Vitamin A

Vitamin A

What is Vitamin A?

Vitamin A is a fat-soluble vitamin. There are actually a few different (but related) compounds that can be called Vitamin A. These compounds are classified as retinoids, and vary based on whether they come from a plant or an animal source. There are also plant foods that provide carotenoids – a precursor to Vitamin A, which can be converted to the vitamin once it’s in our bodies. Beta-carotene is the most popular.

What does Vitamin A do for my body?

The major functions of Vitamin A include vision health, supporting reproduction, regulating growth, and maintaining the health of epithelial tissues (membranes) and skin.

For our vision health, Vitamin A keeps the cornea clear and it helps convert images to nerve impulses so we understand what the heck we’re looking at! Though, amazingly, only one-thousandth of the body’s Vitamin A is in the retina. In fact, most of it is everywhere else in our body!

The cells in surface membranes carry most of the vitamin, where cell differentiation occurs. That’s a fancy term for a cell developing to perform a specific function.

Vitamin A also supports reproduction by participating in sperm development in men and the development of a fetus when a woman is pregnant.

Plus, the vitamin helps bone-remodeling to occur as children grow taller, helping to destroy unneeded parts as the bone tissues are dismantled and reformed, bigger and better than before!

Finally, beta-carotene has the bonus of acting as an antioxidant in our bodies if it’s not converted to Vitamin A.

Related Reading: Antioxidants

Cantaloupe is a great source of Vitamin A.


Deficiency of Vitamin A would occur after one or two years of not consuming enough of the vitamin (or protein, which Vitamin A needs to be transported around the body as part of a lipoprotein). This is because we have an abundance of Vitamin A in our fat stores and in our liver. In children, the symptoms would show much sooner, because they are using their stores up faster in order to grow!

Night blindness is a symptom of deficiency, wherein your eyes are unable to adjust to sudden changes in brightness. Turning out a light would result in near-blindness in the dark, and turning it back on would produce a blinding effect until your eyes got used to the light, taking much longer than a person who has adequate stores of the vitamin.

Eventually, total blindness is a real concern for those who are severely deficient in Vitamin A.

Keratinization is another side effect of the deficiency. This occurs when the skin cells are unable to change shape, so they secrete the protein keratin and become rough and dry.


Toxicity occurs through overconsumption of animal food or supplements, but not plants. This is because beta-carotene (found in fruits and vegetables) is not converted efficiently enough to cause a toxicity of Vitamin A. You’ll just get a nice, yellow-orange glow! (Yes, the rumors are true!)

Symptoms of toxicity include fragile bones caused by Vitamin A breaking down more tissue than is being rebuilt, which can lead to osteoporosis. Birth defects are also possible, a consequence of abnormal cell death in the spinal cord.

Pregnant women should be aware of the effects of the acne treatment Accutane, as it is a high dose of Vitamin A to help treat cystic acne deep within the skin. This high dose of the vitamin can lead to birth defects, so Accutane must not be taken when pregnant or looking to become pregnant.

How much Vitamin A do I need?

The American and Canadian recommendation is 900 micrograms RAE/day for men, and 700 mcg RAE/day for women. (RAE stands for retinol activity equivalents, which is basically just saying “all the things that are retinoids and beta carotene, which can be turned into a retinoid”…Don’t worry about it!) Do note that an upper limit has been set of 3000 mcg RAE/day to avoid toxicity!

Leafy green vegetables like spinach, broccoli, and kale have Vitamin A.

Where can I find Vitamin A in my diet?

Because Vitamin A is a fat-soluble vitamin, you will find it in the fat of dairy and in animal products, as well as fruits and vegetables as beta-carotene.

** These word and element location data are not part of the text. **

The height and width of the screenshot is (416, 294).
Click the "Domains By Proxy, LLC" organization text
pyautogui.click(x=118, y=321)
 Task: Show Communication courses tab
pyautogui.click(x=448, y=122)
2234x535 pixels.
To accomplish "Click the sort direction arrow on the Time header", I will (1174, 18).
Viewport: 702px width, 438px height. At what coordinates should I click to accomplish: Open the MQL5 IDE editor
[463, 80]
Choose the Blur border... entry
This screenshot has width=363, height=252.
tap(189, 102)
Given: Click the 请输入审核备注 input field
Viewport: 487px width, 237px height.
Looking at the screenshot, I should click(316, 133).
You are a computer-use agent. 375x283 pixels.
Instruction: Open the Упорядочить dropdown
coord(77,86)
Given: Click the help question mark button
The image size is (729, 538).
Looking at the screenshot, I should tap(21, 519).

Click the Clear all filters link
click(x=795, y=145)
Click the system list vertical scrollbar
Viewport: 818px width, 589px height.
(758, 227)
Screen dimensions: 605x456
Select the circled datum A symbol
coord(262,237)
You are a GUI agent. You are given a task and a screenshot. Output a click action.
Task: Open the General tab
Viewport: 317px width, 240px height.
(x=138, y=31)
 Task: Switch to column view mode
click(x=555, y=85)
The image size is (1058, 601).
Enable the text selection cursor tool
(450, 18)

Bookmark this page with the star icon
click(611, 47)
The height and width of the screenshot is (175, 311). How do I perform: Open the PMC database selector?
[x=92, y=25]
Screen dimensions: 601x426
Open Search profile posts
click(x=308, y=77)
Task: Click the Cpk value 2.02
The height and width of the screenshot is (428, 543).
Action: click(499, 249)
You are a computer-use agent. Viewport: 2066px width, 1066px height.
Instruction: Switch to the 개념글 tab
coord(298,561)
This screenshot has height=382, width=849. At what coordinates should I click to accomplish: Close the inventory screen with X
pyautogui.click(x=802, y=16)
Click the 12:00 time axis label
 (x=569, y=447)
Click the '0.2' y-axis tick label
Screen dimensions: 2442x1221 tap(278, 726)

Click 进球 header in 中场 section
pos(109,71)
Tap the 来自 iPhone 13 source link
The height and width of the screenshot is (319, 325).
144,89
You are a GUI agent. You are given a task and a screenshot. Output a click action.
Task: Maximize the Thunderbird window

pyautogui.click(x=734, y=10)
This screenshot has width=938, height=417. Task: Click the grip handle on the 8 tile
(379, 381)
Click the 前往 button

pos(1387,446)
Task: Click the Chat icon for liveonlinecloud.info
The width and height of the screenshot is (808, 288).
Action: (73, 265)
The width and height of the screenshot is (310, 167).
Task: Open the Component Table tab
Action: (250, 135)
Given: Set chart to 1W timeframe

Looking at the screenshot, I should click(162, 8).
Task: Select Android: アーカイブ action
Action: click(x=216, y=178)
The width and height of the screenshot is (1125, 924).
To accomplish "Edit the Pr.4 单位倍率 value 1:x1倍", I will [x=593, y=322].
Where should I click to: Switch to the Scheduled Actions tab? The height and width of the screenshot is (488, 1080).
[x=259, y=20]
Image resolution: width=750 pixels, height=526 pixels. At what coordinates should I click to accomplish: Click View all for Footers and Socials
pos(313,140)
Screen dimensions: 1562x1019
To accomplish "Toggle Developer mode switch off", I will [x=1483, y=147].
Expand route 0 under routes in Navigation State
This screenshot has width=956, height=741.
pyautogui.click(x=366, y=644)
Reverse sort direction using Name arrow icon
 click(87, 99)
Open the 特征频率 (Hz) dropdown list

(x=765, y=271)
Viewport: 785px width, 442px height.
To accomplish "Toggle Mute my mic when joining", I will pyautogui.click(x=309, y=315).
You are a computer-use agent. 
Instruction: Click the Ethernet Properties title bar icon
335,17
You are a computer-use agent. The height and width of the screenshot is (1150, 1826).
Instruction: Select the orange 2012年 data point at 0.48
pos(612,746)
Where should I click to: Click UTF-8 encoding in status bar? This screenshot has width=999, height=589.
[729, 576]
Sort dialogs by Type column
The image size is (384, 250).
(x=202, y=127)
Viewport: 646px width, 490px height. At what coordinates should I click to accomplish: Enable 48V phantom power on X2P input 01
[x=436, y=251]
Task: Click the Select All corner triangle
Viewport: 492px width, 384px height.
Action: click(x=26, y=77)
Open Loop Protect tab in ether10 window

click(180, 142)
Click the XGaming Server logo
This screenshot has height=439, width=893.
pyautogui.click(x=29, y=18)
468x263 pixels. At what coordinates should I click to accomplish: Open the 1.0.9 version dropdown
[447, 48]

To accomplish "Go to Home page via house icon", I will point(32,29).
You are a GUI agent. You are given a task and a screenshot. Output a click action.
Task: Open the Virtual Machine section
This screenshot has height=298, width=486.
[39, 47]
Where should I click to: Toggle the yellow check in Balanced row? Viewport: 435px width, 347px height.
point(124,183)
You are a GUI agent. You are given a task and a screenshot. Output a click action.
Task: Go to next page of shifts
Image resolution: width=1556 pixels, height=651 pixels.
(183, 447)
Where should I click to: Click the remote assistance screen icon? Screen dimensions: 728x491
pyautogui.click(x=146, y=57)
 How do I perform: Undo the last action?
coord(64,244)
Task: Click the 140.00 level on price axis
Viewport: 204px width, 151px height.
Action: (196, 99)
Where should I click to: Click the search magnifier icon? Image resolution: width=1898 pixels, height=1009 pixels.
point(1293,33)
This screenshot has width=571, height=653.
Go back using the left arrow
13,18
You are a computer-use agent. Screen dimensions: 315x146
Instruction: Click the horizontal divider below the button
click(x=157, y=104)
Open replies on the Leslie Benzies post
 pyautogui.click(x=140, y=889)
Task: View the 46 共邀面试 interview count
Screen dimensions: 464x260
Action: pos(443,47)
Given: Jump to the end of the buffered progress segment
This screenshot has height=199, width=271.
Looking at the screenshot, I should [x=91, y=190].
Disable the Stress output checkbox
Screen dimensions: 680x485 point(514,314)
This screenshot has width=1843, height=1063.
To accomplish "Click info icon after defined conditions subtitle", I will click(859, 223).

This means that skim milk will have no Vitamin A, because it contains no fat! Low-fat milks are often fortified to include more of the vitamin, though. Eggs contain Vitamin A in the yolk, and liver or liver oils have extremely abundant sources!

Related Reading: Focus on Food – Eggs

Color is a great indicator of the presence of beta-carotene in a fruit or vegetable, but isn’t 100% reliable. Oranges, yellows, and deep greens are often high in the carotenoid, but corn or bananas have none. Examples of good sources include cantaloupe, tomatoes, sweet potato, carrots, spinach, kale and broccoli!

Related Reading: Focus on Food – Carrots

A well-balanced diet of plant and animal sources is guaranteed to get you provide you with adequate amounts of Vitamin A!

What are your favorite sources of Vitamin A? I seriously love cantaloupe and broccoli!